Thus, is the verbatim language of Article 35(1) of the Constitution, which is a ‘stay out of jail free’ card offered by the law of the land to any potential presidential candidate who may be facing criminal charges.
To a person in Sri Lanka on trial for over Rs. 11 billion in corruption and over Rs. 33 million in criminal misappropriation of public property, as well as several ongoing criminal investigations into allegedly corrupt arms procurements and abductions and murders of journalists, this provision of the Constitution may provide the only way out to avoid coming before the courts, once the bevy of interim orders stalling out his trial have run their course.
Indeed, Gotabaya Rajapaksa’s adult life can be characterized by the pursuit of opportunities to flee personal adversity and seize selfish opportunity, from his days as an army officer, all the way to his current presidential ambitions.
By the time the Indian Peacekeeping Force (IPKF) had taken over peacekeeping and combat operations in the north between 1987 and 1990, Rajapaksa was already being treated to pleas from his family in California to join them on a US green card.
However, throughout the peacetime, Rajapaksa declined to go to California with his family, instead choosing to enjoy the perks of an army officer in Sri Lanka. It was only when hostilities broke out again with the LTTE, that in July 1991, he pleaded for an early discharge to get out of the Army for the ostensible purpose of migrating to America.
The then Army Commander, Lt. Gen. Wanasinghe, wrote that even though he had met Rajapaksa “and advised him to reconsider his decision to retire at this time,” Rajapaksa had assured him that he “had given considerable thought to this matter and that he has no option but to retire, as any further delay would adversely affect his family and children.”
After obtaining a release from the army in August 1991 and escaping the renewed hostilities by using his family and need to migrate to the United States as an excuse, Rajapaksa then did not leave Sri Lanka, but instead pursued higher education at the University of Colombo, obtaining a postgraduate diploma in computer technology in 1992.
Upon concluding his diploma, Rajapaksa still did not migrate to America as he told the Army he planned to do. Instead, he took up employment in the private sector. He was employed by both Informatics and the Capital Maharaja Organisation, several years before finally moving to the United States.
Having moved to California, Rajapaksa went from job to job, before earning his stars and stripes in January 2003 by swearing allegiance to the United States and relinquishing his Sri Lankan citizenship.

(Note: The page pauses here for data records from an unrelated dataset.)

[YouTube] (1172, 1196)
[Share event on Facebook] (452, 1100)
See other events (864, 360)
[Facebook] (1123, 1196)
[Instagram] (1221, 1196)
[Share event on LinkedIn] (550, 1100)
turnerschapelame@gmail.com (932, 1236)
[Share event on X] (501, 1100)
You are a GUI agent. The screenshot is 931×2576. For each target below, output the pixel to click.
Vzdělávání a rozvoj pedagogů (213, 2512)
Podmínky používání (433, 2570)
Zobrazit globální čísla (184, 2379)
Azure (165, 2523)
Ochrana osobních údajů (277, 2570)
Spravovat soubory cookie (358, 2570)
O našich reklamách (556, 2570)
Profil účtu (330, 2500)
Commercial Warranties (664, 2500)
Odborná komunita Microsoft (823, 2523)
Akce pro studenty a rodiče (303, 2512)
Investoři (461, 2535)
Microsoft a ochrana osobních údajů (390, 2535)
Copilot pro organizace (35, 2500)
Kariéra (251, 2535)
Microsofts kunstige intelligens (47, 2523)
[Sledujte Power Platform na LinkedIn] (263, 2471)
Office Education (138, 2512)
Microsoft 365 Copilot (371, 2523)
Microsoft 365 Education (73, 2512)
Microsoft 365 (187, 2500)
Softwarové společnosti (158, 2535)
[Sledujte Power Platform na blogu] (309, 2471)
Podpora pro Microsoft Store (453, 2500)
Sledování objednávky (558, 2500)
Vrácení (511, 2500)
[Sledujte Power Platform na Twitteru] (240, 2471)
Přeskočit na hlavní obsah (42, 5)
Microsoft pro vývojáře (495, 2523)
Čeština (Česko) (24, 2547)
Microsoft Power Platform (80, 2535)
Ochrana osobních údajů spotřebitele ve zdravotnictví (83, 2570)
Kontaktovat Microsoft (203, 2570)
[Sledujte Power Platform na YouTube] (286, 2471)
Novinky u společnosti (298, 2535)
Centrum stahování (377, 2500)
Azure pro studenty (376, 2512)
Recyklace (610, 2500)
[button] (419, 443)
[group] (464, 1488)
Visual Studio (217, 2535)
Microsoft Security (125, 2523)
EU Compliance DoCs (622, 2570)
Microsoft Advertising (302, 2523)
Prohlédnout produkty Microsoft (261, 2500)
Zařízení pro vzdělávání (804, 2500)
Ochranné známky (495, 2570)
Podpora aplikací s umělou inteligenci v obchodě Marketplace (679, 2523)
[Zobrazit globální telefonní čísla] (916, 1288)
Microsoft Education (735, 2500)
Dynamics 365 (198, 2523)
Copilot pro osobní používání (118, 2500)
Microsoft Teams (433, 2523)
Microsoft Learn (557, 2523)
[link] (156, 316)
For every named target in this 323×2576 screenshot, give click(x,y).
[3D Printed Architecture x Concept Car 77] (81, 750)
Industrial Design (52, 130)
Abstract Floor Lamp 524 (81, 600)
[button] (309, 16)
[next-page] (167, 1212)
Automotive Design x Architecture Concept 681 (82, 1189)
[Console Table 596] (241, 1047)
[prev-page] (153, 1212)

“I hereby declare, on oath, that I absolutely and entirely renounce and abjure all allegiance and fidelity to any foreign prince, potentate, state, or sovereignty of whom or which I have heretofore been a subject or citizen; that I will support and defend the Constitution and laws of the United States of America against all enemies, foreign and domestic; that I will bear true faith and allegiance to the same; that I will bear arms on behalf of the United States when required by the law; that I will perform noncombatant service in the Armed Forces of the United States when required by the law; that I will perform work of national importance under civilian direction when required by the law; and that I take this obligation freely without any mental reservation or purpose of evasion; so help me God,” reads the oath sworn by Rajapaksa on January 31, 2003.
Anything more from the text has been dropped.